- [Elenco attività]:
**1)** Nella recensione dello spettacolo d'opera, quale personaggio interpreta Carlotta Vichi?
**2)** Prosegui la recensione dello spettacolo d'opera dal punto in cui termina.

Alfredo era il tenore Danilo Formaggia che ha avuto il merito di sostituire “last minute” gli altri due (!) tenori ammalati. Ah…la mezza stagione cosa non combina!
Molto interessante la vocalità del giovane baritono Alessandro Luongo anche se la sua visione vocale-interpretativa del ruolo non offre nulla di non scontato. Troppo stentoreo e monocorde come a voler dimostrare a tutti i costi di avere una voce. Non basta.
Puntuali ma nulla di più tutti gli altri. Mi sento di nominare solo Carlotta Vichi quale Flora spigliata e vocalmente presente.
Arrivo all’altro elemento importante della serata, il direttore Matteo Beltrami. Ogni volta che sento un’opera diretta da lui trovo sempre qualche sorpresa. Mi spiego meglio. Spesso, le opere di grande repertorio vengono eseguite con una sorta di routine che non lascia alcun segno nell’ascoltatore. Con lui non è mai così. Il suo lavoro di approfondimento sulla partitura è sempre evidente. Anche ieri sera ho assistito alla sottolineatura di frasi che spesso possono passare inosservate. Lavora sempre “con” i cantanti senza metterli in difficoltà. Il suono dell’orchestra è sempre pulito. Bello e sicuro il gesto (cosa che ho potuto verificare ed apprezzare anche “dall’altra parte” avendo cantato anni fa proprio in una Traviata con lui). Auguro a questo giovane direttore una carriera sempre in crescita perché lo merita! Non fatemi fare nomi di direttori/ciofeche che lavorano per motivi che non hanno nulla a che fare con la musica ma con la politica (uno in particolare) e forse con altri “meriti”! Molto buona la prestazione del coro.

- [Dati forniti]:
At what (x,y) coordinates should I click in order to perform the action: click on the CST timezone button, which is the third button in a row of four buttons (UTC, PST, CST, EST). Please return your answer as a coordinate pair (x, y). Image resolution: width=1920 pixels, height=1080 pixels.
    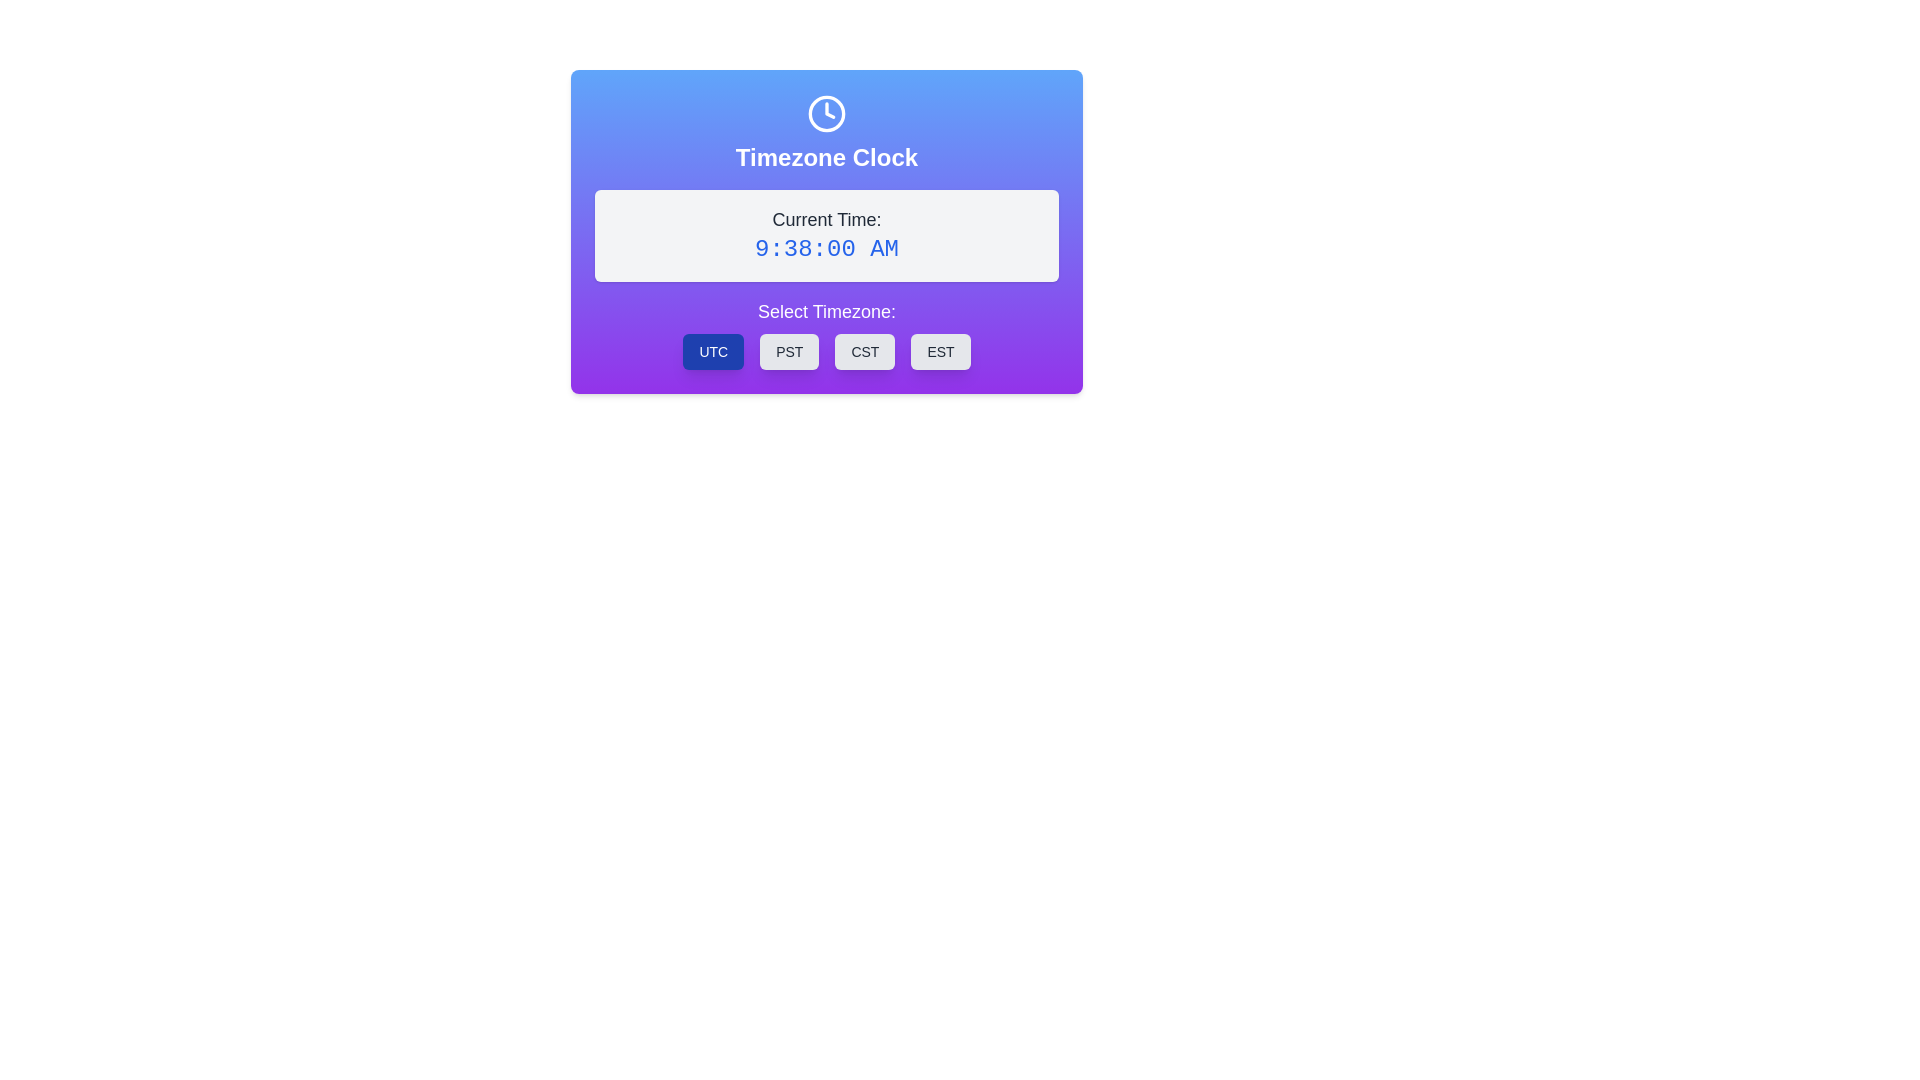
    Looking at the image, I should click on (865, 350).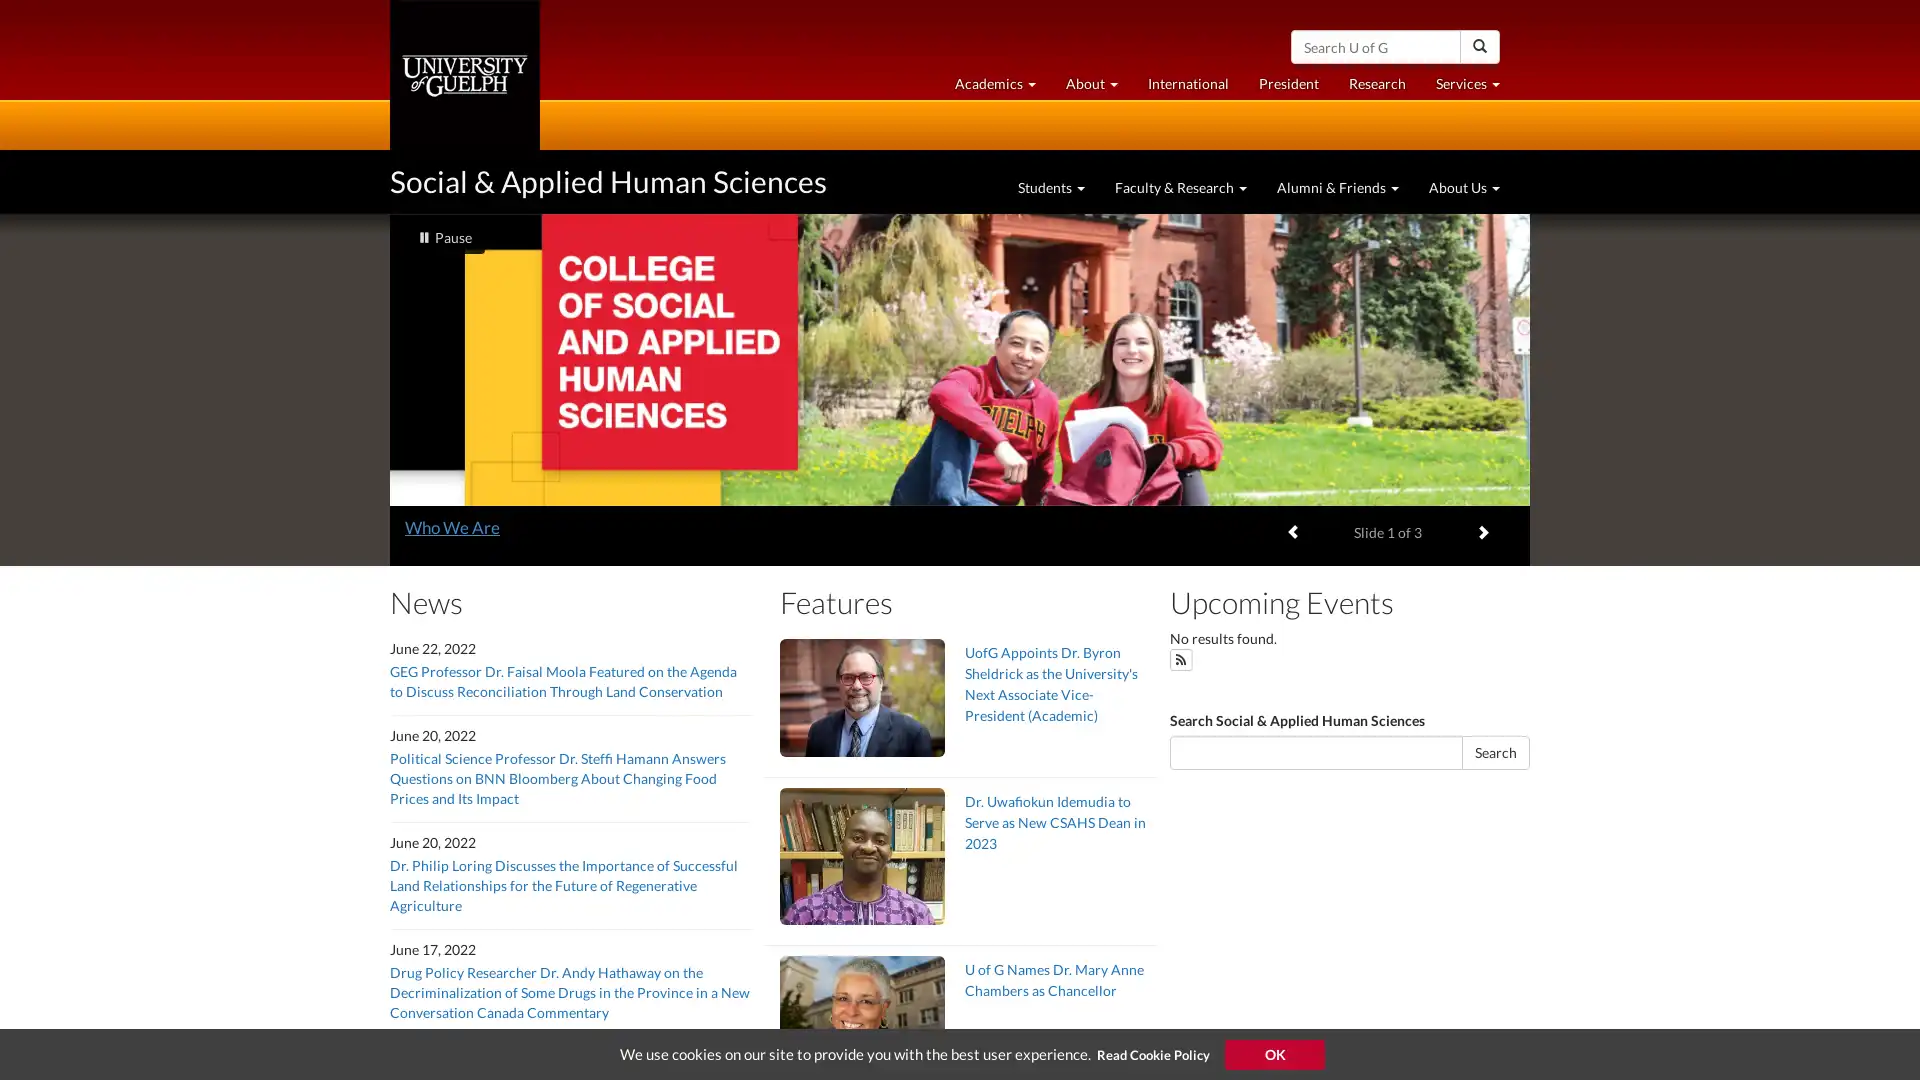 The height and width of the screenshot is (1080, 1920). What do you see at coordinates (1050, 188) in the screenshot?
I see `Students` at bounding box center [1050, 188].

- [Risposte all'esercizio]:
**1)** Carlotta Vichi interpreta Flora.

**2)**
Ho assistito alla presentazione dell’opera prima della recita da parte del regista Renato Bonajuto. L’azione è spostata negli anni Sessanta del Novecento con il suo relativo boom economico e, nella scenografia viene fatto un omaggio alla città di Novara ed al Teatro Coccia stesso. Ormai sono abituato a questo tipo di operazioni ma, in questo caso, fortunatamente, nulla della storia viene stravolto. Molto suggestivo l’ultimo atto dove l’unica illuminata è Violetta la quale, in preda ad allucinazioni, “immagina” il ritorno sperato di Alfredo: cosa che non avverrà mai. Violetta morirà sola come forse “sola” è stata in tutta la sua disperata vita.
Cronaca di una bella serata e del debutto nell’opera di Klàra in italia. Felice di esserci stato! Alla prossima.

Non ho potuto fare una fotografia con Klára perché le quinte del palcoscenico, dove l’ho incontrata, erano troppo buie. Ripropongo questa fatta a Budapest in occasione della sua memorabile Lucia che molto gentilmente mi ha firmato a ricordo della serata!